Pour terminer, et en tant que vice-président du conseil d’administration de l’EDB, je dirai que nous continuerons à travailler avec la communauté des affaires et l’État, et de privilégier le dialogue entre les deux parties. On s’assurera aussi que toutes les opportunités soient saisies et que l’EDB reste une organisation d’excellence pour servir le pays et la nation mauricienne.

Un banquier chevronné

Le vice-président de l’EDB, Issa Mohamed Soormally, est administrateur du Mauritius Institute of Directors (MIoD).
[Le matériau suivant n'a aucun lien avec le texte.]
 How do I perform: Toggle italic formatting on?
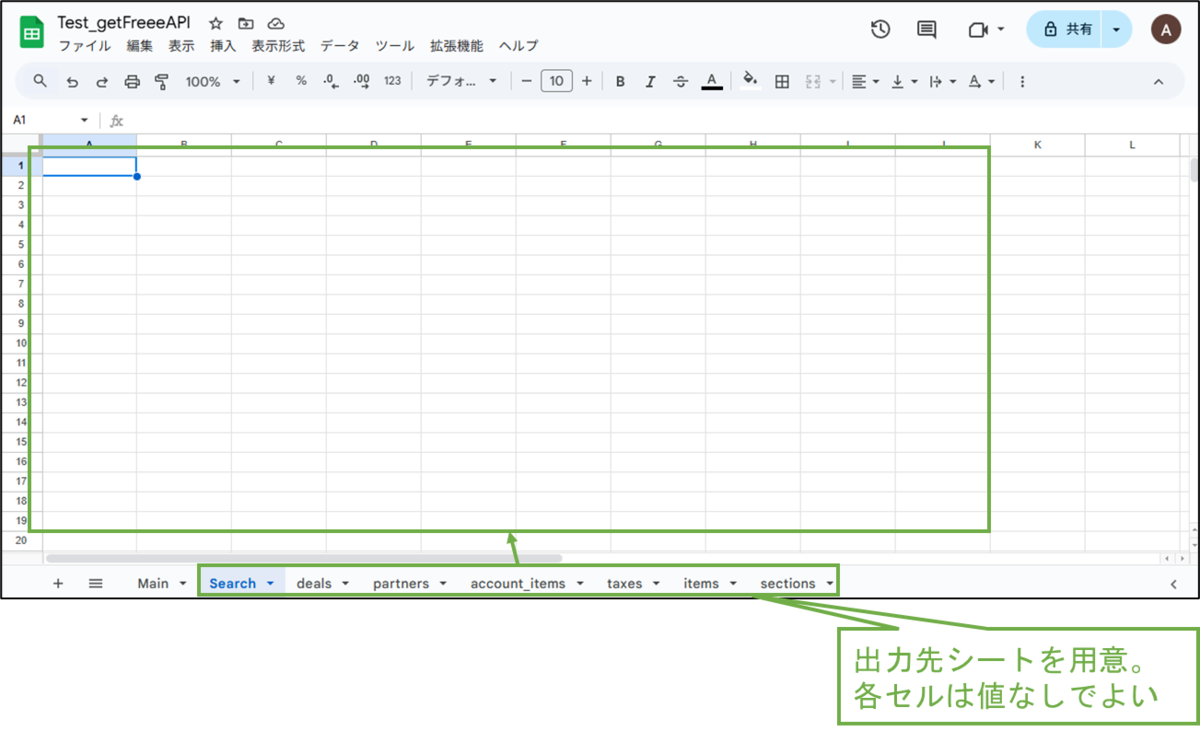click(650, 81)
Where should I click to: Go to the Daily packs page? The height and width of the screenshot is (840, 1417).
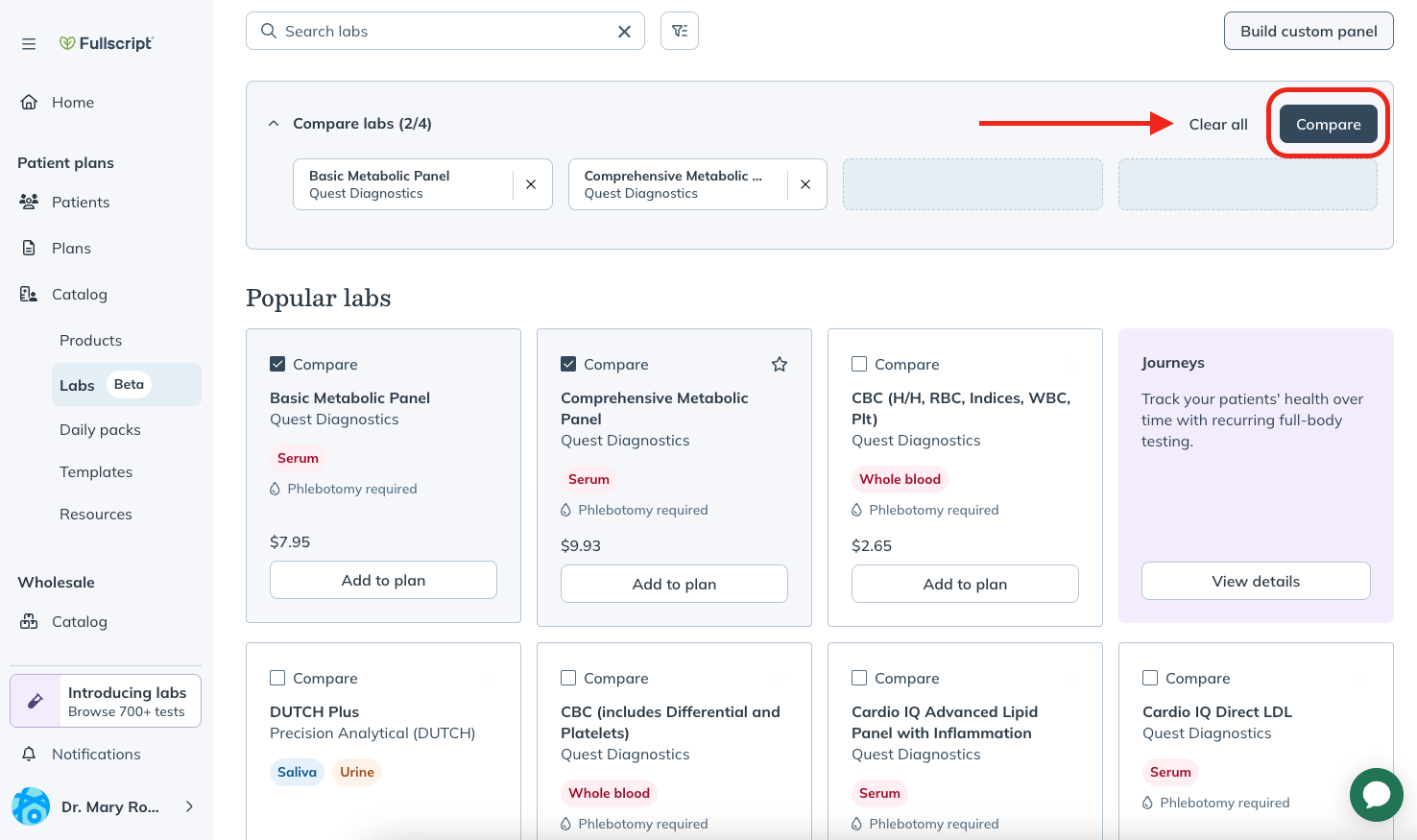click(100, 429)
Il a également occupé le poste de sous-gouverneur de la Central Bank of Mauritius.

Banquier commercial et régulateur chevronné, il a occupé divers postes au sein d’organisations locales et internationales. Il a une solide expérience éprouvée dans le secteur bancaire international dans diverses juridictions, comme la France, le Luxembourg, La Réunion, le Kenya, Dubaï et l’Afrique du Sud. Il a joué un rôle déterminant dans l’assistance à la Banque centrale des Seychelles pour l’assainissement de BMI Seychelles.

En outre, il a créé une succursale à part entière de l’Al Salam Bank of Bahrain (ASBB), en tant que P.-d.g, aux Seychelles. C’est un participant et conférencier régulier, représentant Maurice à diverses conférences et événements financiers internationaux.